She embodied the self as myth. She was witty no matter what the context, meaning no matter how trite the song she sang, or tiresome the context she sang the song in. Women are not like that. They are socialized to make things better, not worse, often by not acknowledging “the worse.”
She couldn’t help seeing what was wrong and saying something about it. Her mind would not shut up. She was born in 1915 and died forty-four years later. She saw the South, and Europe, and should have lived abroad, where she was adored, but adoration is no kind of life if you’re interested in life.
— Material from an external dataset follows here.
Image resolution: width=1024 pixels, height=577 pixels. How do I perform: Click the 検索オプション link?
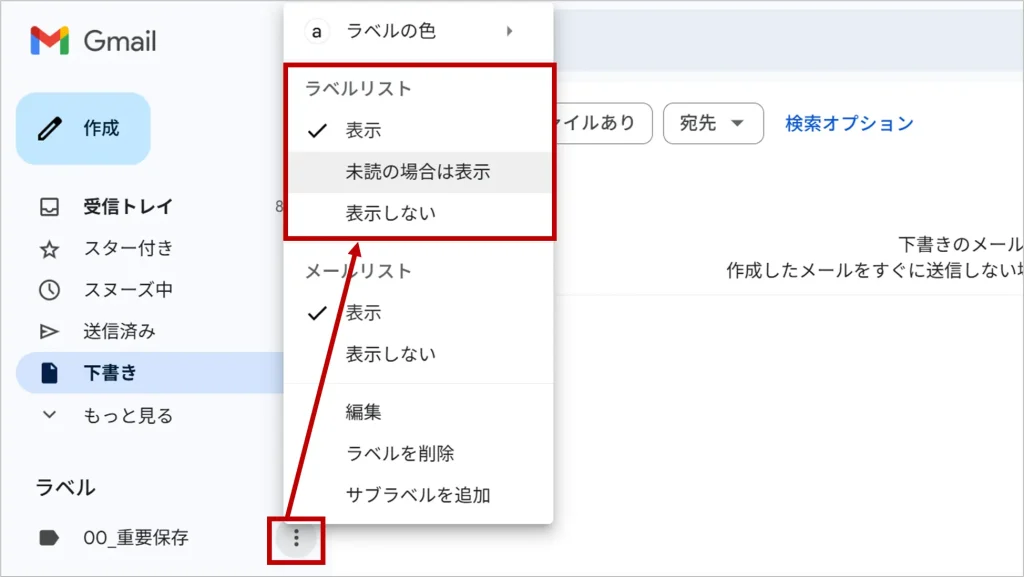pos(849,123)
And despite her horror at what it could do, and had done to her, she lived her life because she had a sense of humor about life’s horrors, but maybe not such a great sense of humor about herself. Maybe she was curious about this dichotomy. At times.
She was a documentation, interested in her own version of the facts. She mythologized her sound. She said that Bessie Smith and Louis Armstrong influenced her sound. And yet one hears a great deal of Ethel Waters in her early recordings—the high-pitched wail that has more than a bit of the smart aleck in it. Sometimes, it’s all one can do not to laugh right along with her. The joke she’s telling is about our squareness. She exposes our silly and conventional lives with the asperity of her vision, which tells us that love and respectability are fiction, as much a fiction as anything else. That’s the story she wanted to tell. And she did.
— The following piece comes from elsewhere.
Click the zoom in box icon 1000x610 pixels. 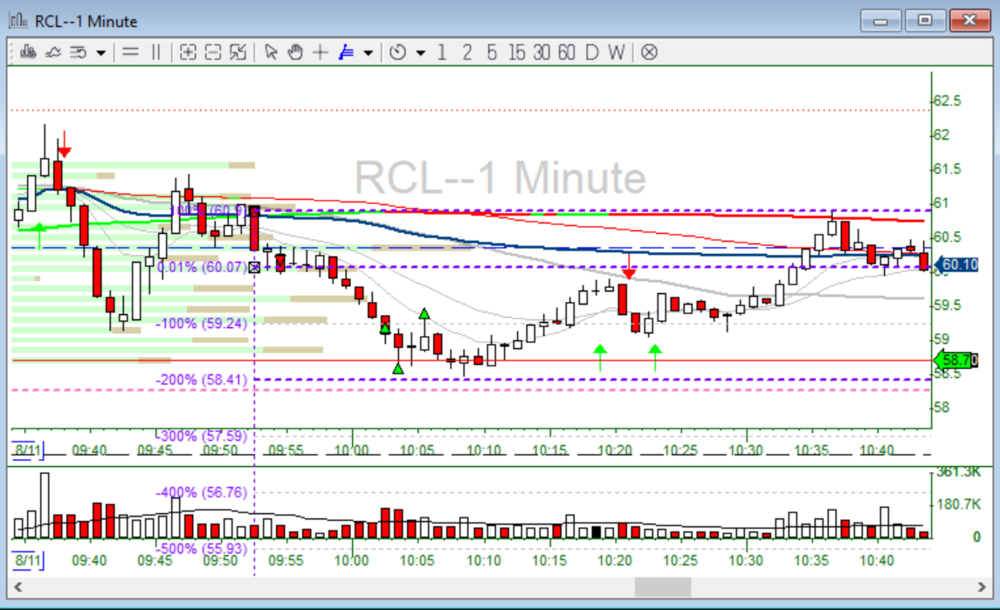pyautogui.click(x=187, y=52)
You can see her telling it in her various appearances on film, on TV. She knew what the camera was for. In front of it, she projected volcanic emotion disciplined by subtlety and intellection. She was a motion-picture star who dared us to look at her while we listened. Some of us did. Still do.
EARLY DOWNHOME BLUES RECORDINGS
By Jeff Todd Titon
[From Early Downhome Blues: A Musical and Cultural Analysis, 1977]
As early as 1923, Black Swan and OKeh thought there might be a market for [downhome] blues, or blues less sophisticated than the vaudeville variety [that they had been releasing]. A Black Swan advertisement for Josie Miles’ “Love Me in Your Old Time Way” read: “Have you ever heard the snatches of songs sung by Negro section hands on Southern railroads? Do you recall how their plaintive melodies struck a responsive chord in you? Generally termed blues, yet how strongly contrasted are these songs springing from the depths of the laborer’s soul to the commonplace dance tunes that we are accustomed to call BLUES. LOVE ME IN YOUR OLD TIME WAY is in the vein of the laborer’s songs.”
Miles was a vaudeville singer, and her song was merely “in the vein of” the “songs springing from the depths of the laborer’s soul.” … [Her] record, released on the Black Swan label in 1923, a year after it was made, and reissued on Paramount in 1924, when the latter company absorbed the former, evidently was successful, but it did not lead to imitations. In 1923, OKeh A&R director Ralph Peer took portable equipment to Atlanta, ostensibly to record hillbilly musician Fiddlin’ John Carson. Atlanta’s OKeh jobber, Polk Brockman, thought Carson’s records would be successful locally. They were. But neither Peer nor Brockman predicted what happened next: Carson’s record opened a hillbilly market as lucrative as the race market. And though Peer had recorded Birmingham blues singer Louise Bogan on the Atlanta trip, the idea of making field trips to record blues singers in Southern cities was forgotten in the rush to capitalize on the new hillbilly market.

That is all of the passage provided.